Sampai saya kembali ke kantor. Tiba” pihak dari supplier A menelpon atasan saya dan memberi teguran bahwa staf yang dikirim untuk menghadiri presentasi “tidak kompeten” dan “tidak mensupport produk kami” sehingga perlu dievaluasi lagi kinerjanya. Mendengar itu dari atasan, saya sempat merasa kaget dan down.
Pertanyaan saya Pak, sebenarnya perlu tidak untuk bersikap apa adanya atau saya harus “ngegombal” tentang produk A tersebut supaya pihak owner tergugah hatinya ? Terima kasih.
SukaSuka
Wah kalau yang adik lakukan itu namanya lugu. Bagaimanapun juga, kita harus tahu peran apa yang harus dilakukan. Jika yang meminta kita produsen, maka tentu kita harus mendukungnya. Oleh sebab itu harus pintar-pintar menyampaikan materi yang produsen dan owner harapkan.

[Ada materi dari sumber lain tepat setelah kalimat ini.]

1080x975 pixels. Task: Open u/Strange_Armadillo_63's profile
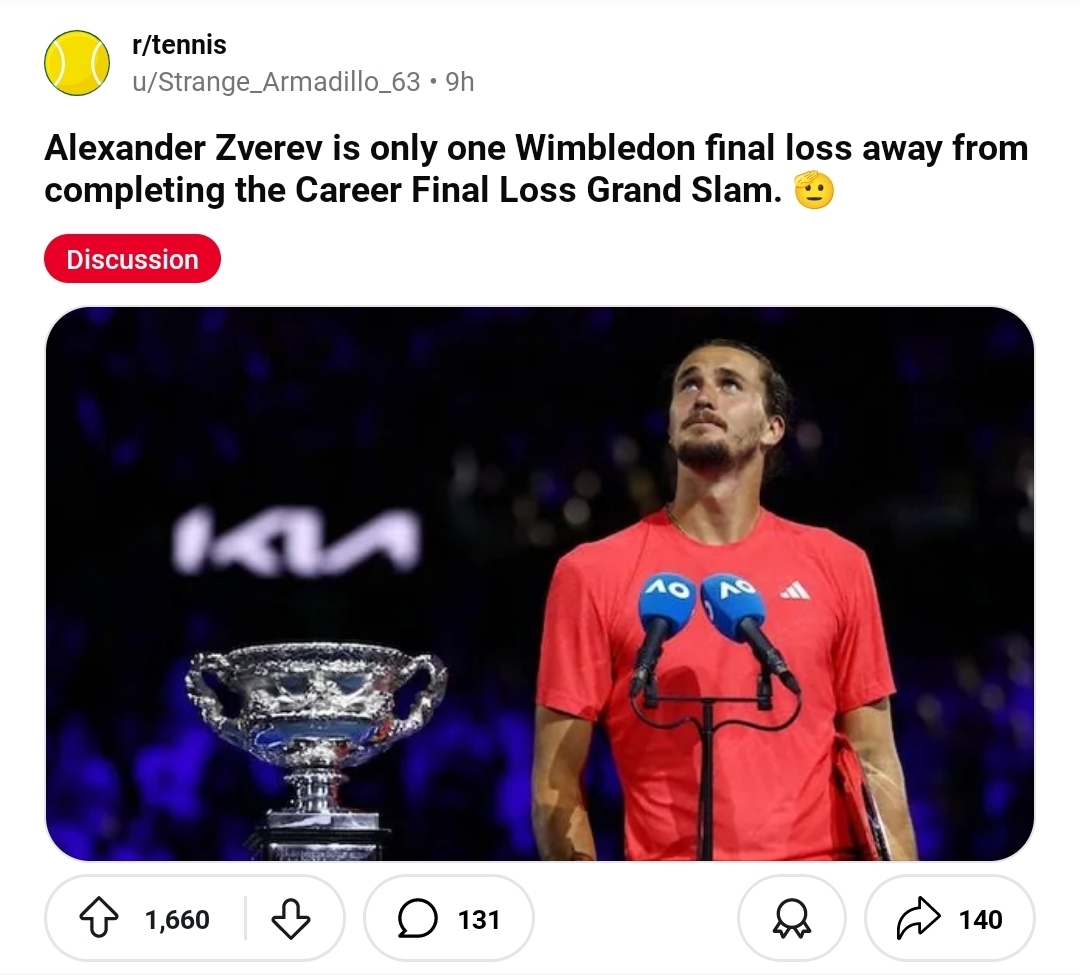point(276,82)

Kasus saya di atas terjadi karena saya merasa menjadi anggota kepanitiaan (juri) adalah mewakili unsur lembaga pemerintah (negara). Oleh sebab itu harus berdiri sama tinggi terhadap semua pihak. Itulah mengapa yang diminta juri adalah dari berbagai unsur, macam-macam, dan saya pada waktu itu adalah salah satunya. Nah masalahnya dalam praktek, yang diberi mandat juri-juri tersebut ada oknum yang tidak bisa melepas diri dari golongan asalnya. Dianya berpikir bagaimana bisa berperan banyak bagi golongannya berasal. Maklum, jangka panjang khan dianya dihidupi oleh golongannya tersebut. Yah manusiawi deh. Bagi juri yang lain-lain, mungkin nggak peduli soal itu, toh mereka secara materiil tidak dirugikan. Nah saat itu karena merasa itu penting bagi negara (idealis sok jadi pahlawan bangsa) secara nggak sadar saya sampaikan saja pendapat saya. Kayaknya orang yang bersangkutan jadi malu diantara juri-juri lain.